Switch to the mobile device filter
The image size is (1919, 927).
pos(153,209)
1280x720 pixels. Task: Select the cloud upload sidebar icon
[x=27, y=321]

---

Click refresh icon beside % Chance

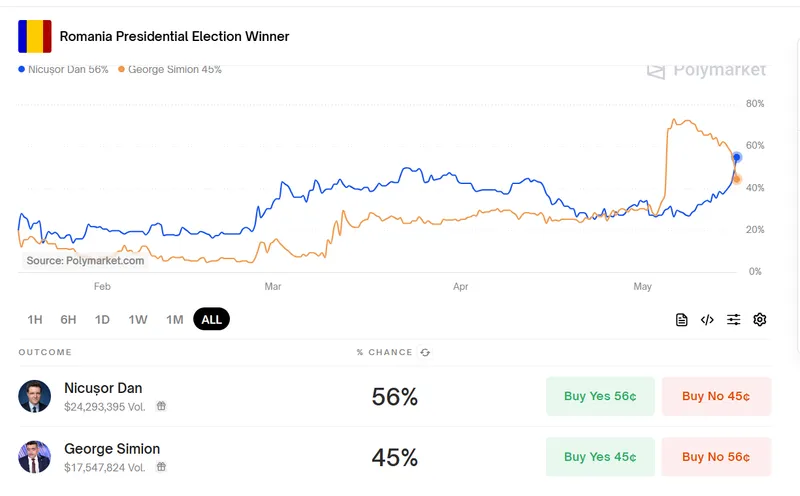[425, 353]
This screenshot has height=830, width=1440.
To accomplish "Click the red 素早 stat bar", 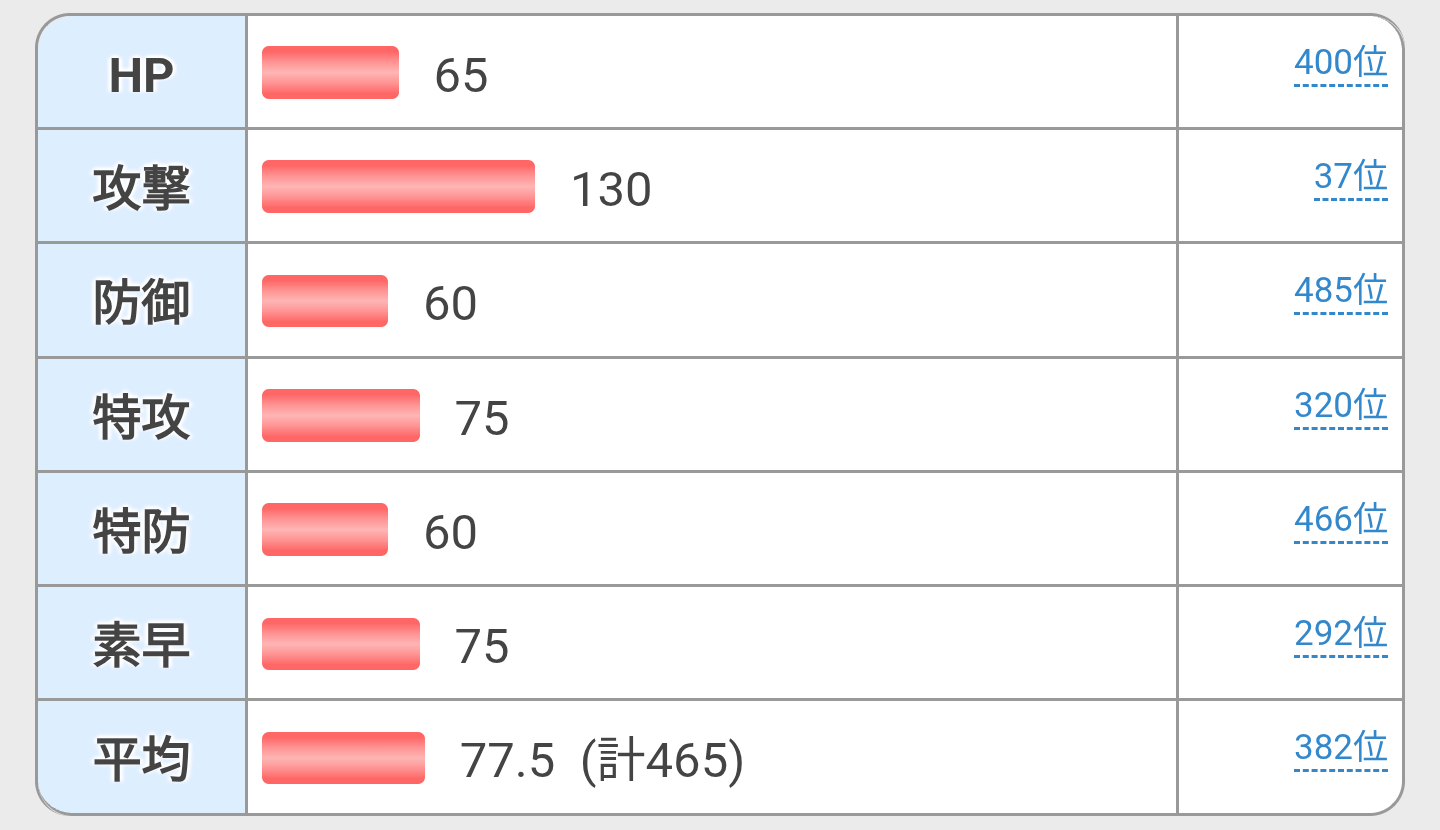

...

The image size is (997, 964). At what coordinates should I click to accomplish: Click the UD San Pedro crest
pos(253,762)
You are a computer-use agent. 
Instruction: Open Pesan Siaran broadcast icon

- Your assignment -
Nothing but the lines above from the one that has "This screenshot has height=830, width=1440." down to the one that has "red 素早 stat" belongs in the answer, copied exactly, without pictures.

- Task response -
This screenshot has height=830, width=1440.
To accomplish "Click the red 素早 stat bar", 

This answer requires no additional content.